BROWNSBURG, Ind. — Four staffers at a Brownsburg elementary school, who investigators say told a 7-year-old student to eat his own vomit or failed to report the incident, have now been terminated or have resigned from their position with the school.
At a Brownsburg Community School Corporation meeting on Monday night, the school board approved the termination or resignation of four staffers involved in a lunchroom incident where a special-needs student was mistreated and subjected to eating his own puke.
The staffers were identified as:
- Life Skills teacher Sara Seymour, 27
- Life Skills instructional aide Debra Kanipe, 63
- Life Skills teacher Julie Taylor, 48
- Life Skills instructional aide Kristen Mitchell, 38
Meghan King, a 24-year-old registered behavioral technician working for Kids Count, was also criminally charged.
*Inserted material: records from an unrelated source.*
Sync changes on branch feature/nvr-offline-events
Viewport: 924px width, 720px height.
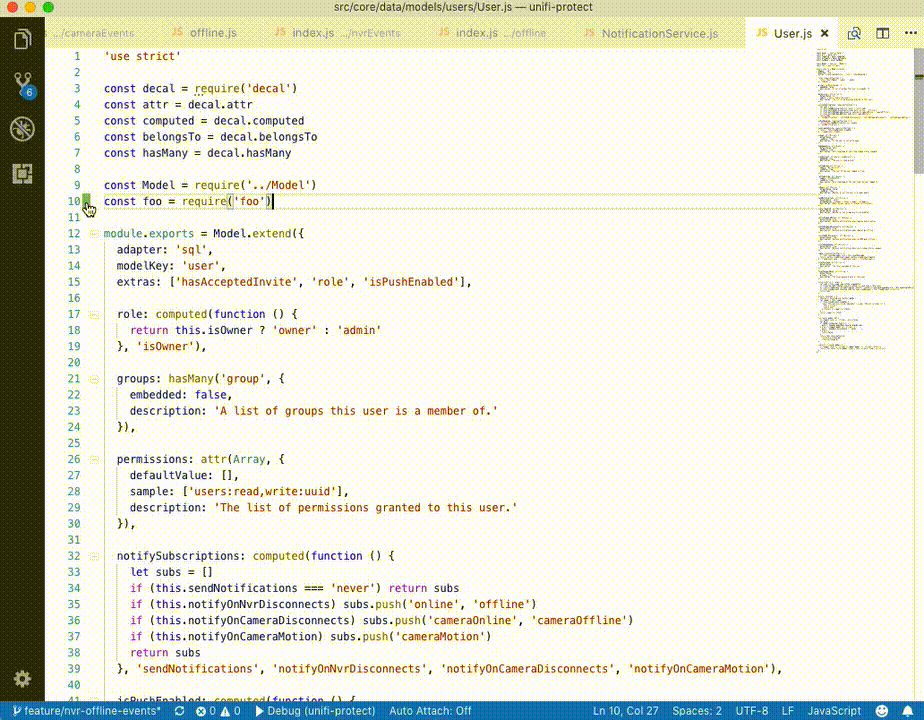point(178,712)
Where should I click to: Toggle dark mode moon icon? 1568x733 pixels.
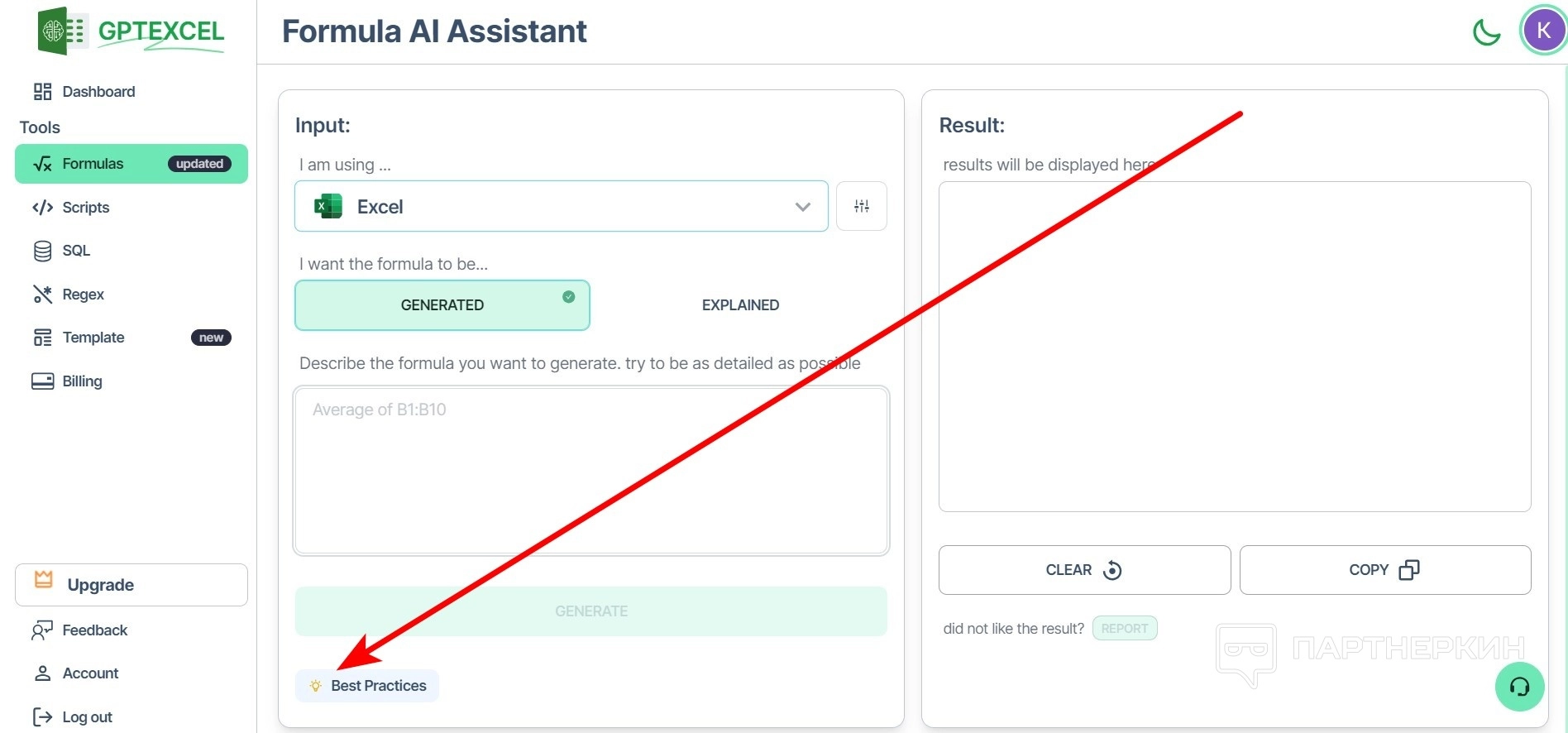(x=1486, y=32)
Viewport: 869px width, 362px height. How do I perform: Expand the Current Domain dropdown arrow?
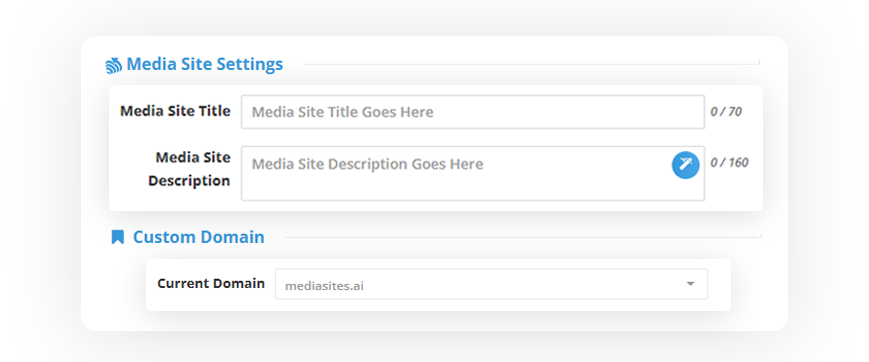(x=690, y=284)
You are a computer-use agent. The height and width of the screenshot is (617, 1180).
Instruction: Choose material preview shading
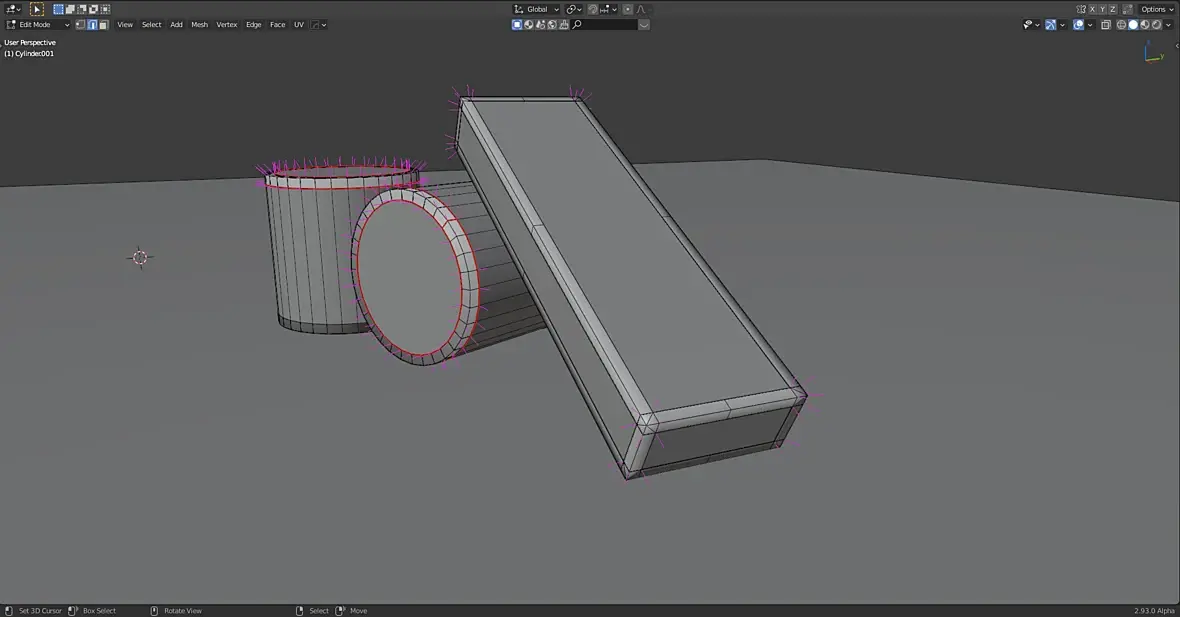[x=1145, y=25]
However, she is not a BCSC employee and therefore cannot resign from or be terminated by the school.
“What happened at Brown Elementary is the worst treatment of a student by individuals given a responsibility to provide care,” BCSC Superintendent Jim Snapp said during the meeting Monday.
In addition to losing their positions at the school, all four staffers and King also face criminal charges for their roles in the incident. For more information on those charges, click here.
A sixth adult, a Brown Elementary staffer who has not been criminally charged but that BCSC said did not report the incident, has also submitted a letter of resignation. That letter was not received in time to be processed during Monday’s meeting and will be discussed at the June board meeting.
According to the Brownsburg Police Department, Seymour advised a 7-year-old Life Skills student that, if he vomited, he would have to eat whatever he threw up.
The child, on a tray provided by Taylor, indeed vomited, at which point Kanipe provided the child with a spoon.
Seymour and Kanipe stood on either side while the boy ate a portion of the vomit, police said. The child then used paper towels to clean up what remained. Mitchell and King witnessed what happened.
According to the probable cause affidavit, video showed the incident and the involvement of the five staff members. None of them reported what happened.
“An individual who has reason to believe that a child is a victim of abuse or neglect has to make a report immediately,” said Jody Madeira, IU Bloomington Professor of Law.
“It really is any action that makes us go ‘uhhhh’ that gut instinct whether it seems to be a bad teaching moment or a bad parenting moment. We really aren’t the ones who should make that decision it is DCS,” said Maderia.
Madeira says Indiana has extensive mandatory report laws. That means, every Hoosier is a mandatory reporter.
“You are looking for is failure to provide food, clothing, shelter, medical care, education, or supervision,” said Madeira.